In this test suite, there are four tests, triggering the following REST calls to the host specified in the OpenAPI spec.

  • POST /store/order
  • GET /store/order/{orderId}
  • DELETE /store/order/{orderId}
  • GET /store/order/{orderId}

Note that the first three tests don't specify any parameters. By default meqa will try to pick good parameters. When placing an order, meqa will order a pet with an existing Pet.id. When getting/deleting an order, meqa will fill the {orderId} path parameter with the Order.id of the order we just placed.

The last test tries to get the order we just deleted, and expects to get a failure. In this case it explicitly sets a path parameter. The following keywords are allowed, mapping to the respective REST call parameter location.

  • pathParams
  • queryParams
  • bodyParams
  • formParams
  • headerParams

When setting parameters, the value can be either a explicit value, or a template. A template has the format of '{{testName.parameterLocation.parameterName...}}'.

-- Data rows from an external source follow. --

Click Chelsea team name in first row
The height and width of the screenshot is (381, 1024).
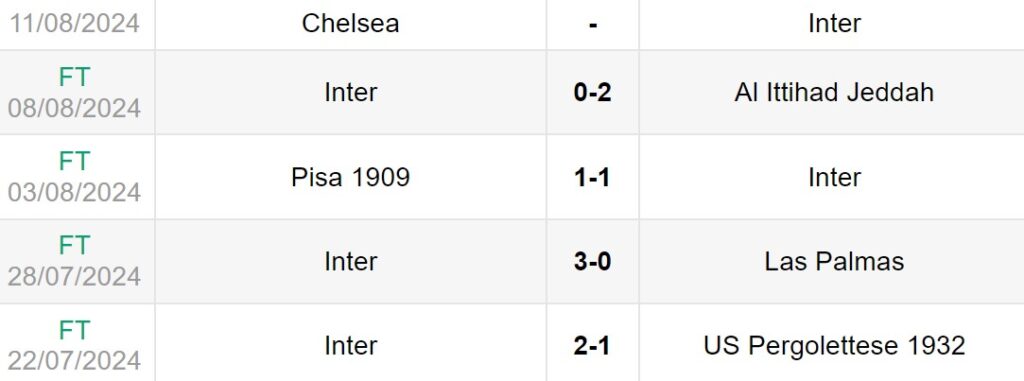point(350,24)
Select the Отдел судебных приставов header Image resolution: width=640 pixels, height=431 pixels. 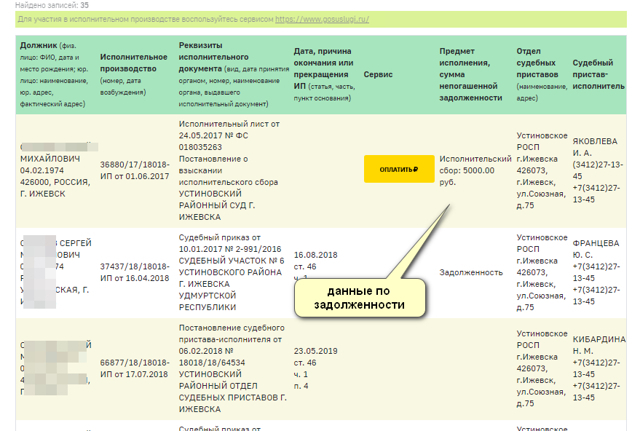pyautogui.click(x=541, y=71)
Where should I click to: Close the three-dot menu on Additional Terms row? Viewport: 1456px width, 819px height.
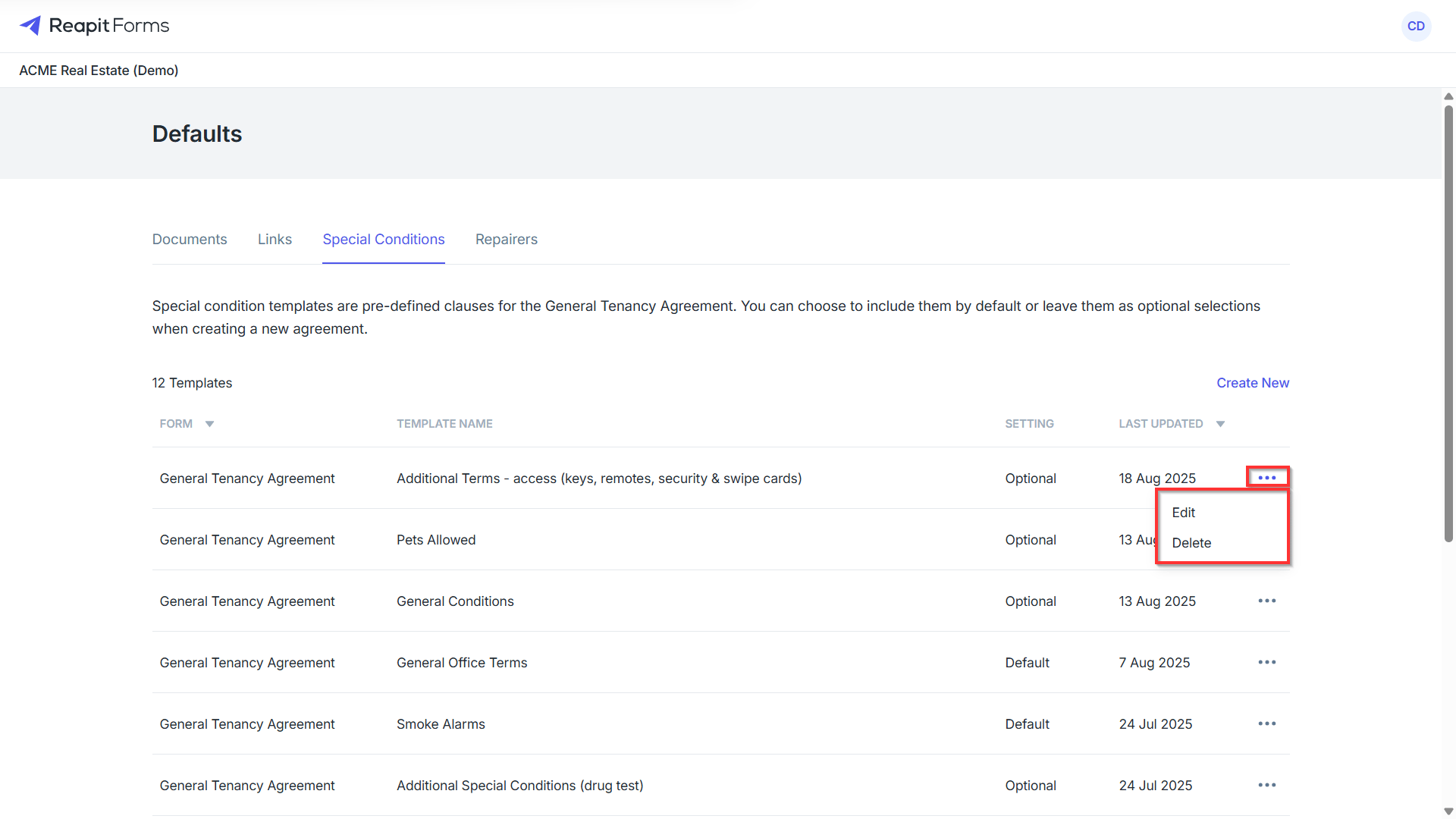1267,478

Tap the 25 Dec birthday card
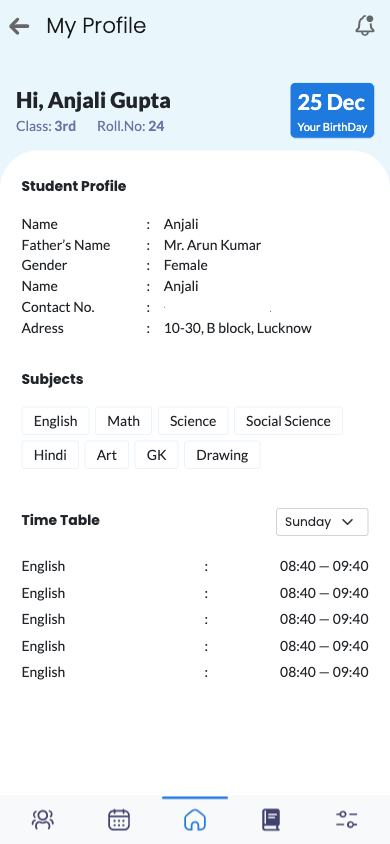tap(332, 110)
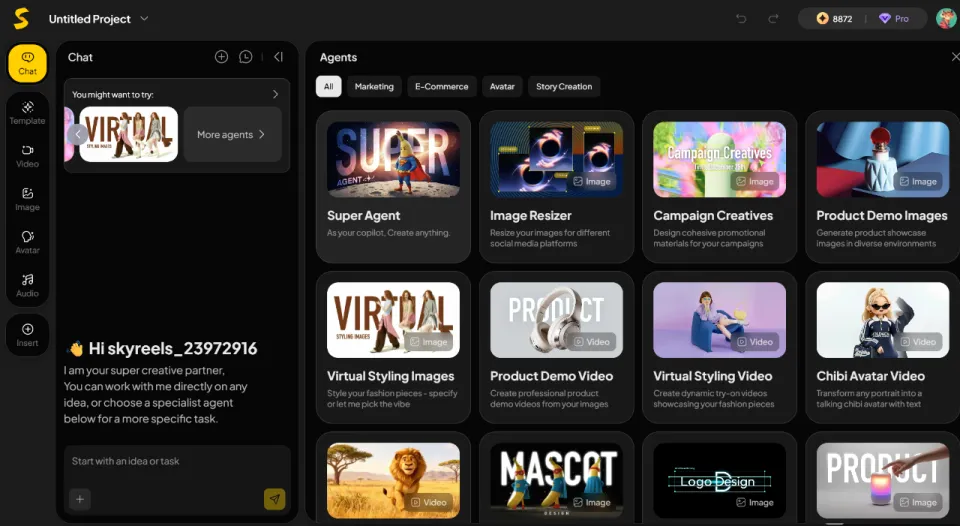Open the Untitled Project dropdown
The image size is (960, 526).
pyautogui.click(x=144, y=19)
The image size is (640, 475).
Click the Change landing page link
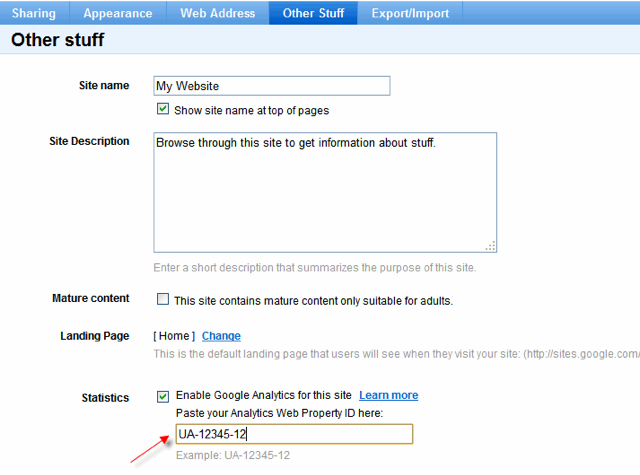click(x=221, y=336)
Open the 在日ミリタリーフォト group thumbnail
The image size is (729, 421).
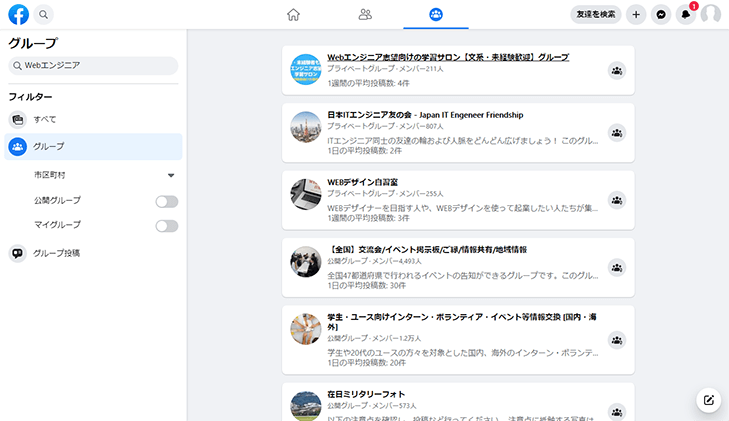pyautogui.click(x=305, y=404)
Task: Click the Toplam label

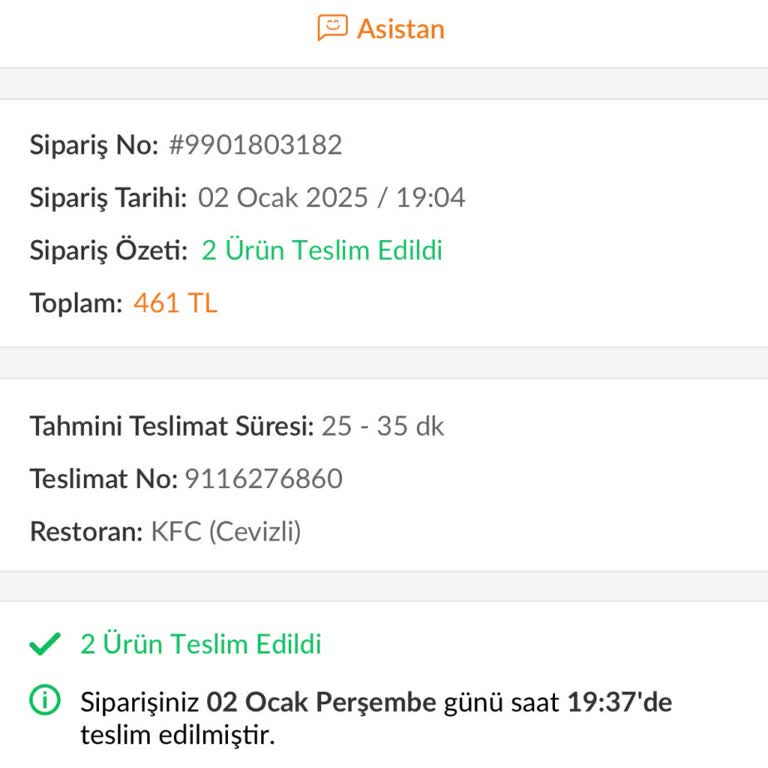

  • testName - the name of a test.
  • parameterLocation - where the parameter comes from. It can be either one of pathParams, queryParams, bodyParams, formParams, headerParams, outputs.
  • parameterName - the name to look for under parameterLocation whose value is to be used as this template's value. This name can be in the form of "object.property.property...". When parameterName is just one single value without any ".", meqa will try to find a named entity that matches the parameterName.

In the above example, the template '{{delete_deleteOrder_3.pathParams.orderId}}' maps to the "orderId" path param of test "delete_deleteOrder_3".

As another example, the last test can use the following parameter template to achieve the same result:

- name: get_getOrderById_4
  path: /store/order/{orderId}
  method: get
  expect:
    status: fail
  pathParams:
    orderId: '{{post_placeOrder_1.outputs.id}}'

Test Plan Init Section

The first test suite can have a special "meqa_init" name. The parameters under meqa_init will be applied to all the test suites in the same file. For instance, in the following code that runs against bitbucket's API, we tell all the tests to use a specific username and repo_slug.

---
meqa_init:
- name: meqa_init
  pathParams:
    username: meqatest
    repo_slug: swagger_repo_1

Similarly, each test suite can have its own meqa_init section, to set a parameter for all the tests in that test suite. For instance, the following will hardcode all the "orderId" values in path to be 800800, as well as all the "id" values in body.

/store/order:
- name: meqa_init
  pathParams:
    orderId: 800800
  bodyParams:
    id: 800800
- name: post_placeOrder_1
  path: /store/order
  method: post
- name: get_getOrderById_2
  path: /store/order/{orderId}
  method: get

Test Result File

When running mqgo you must provide a meqa directory through "-d" option. In this directory you will find a result.yml file after you do "mqgo run". The result.yml has the same format as the test plan file, and lists all the tests in the last run, with all the parameter and expect values being the actual vaules used.

Besides checking the actual values returned from the REST server, you can also feed result.yml back to "mqgo run" as the input test plan file through "-p". This allows you to check whether the same input will always get the same output.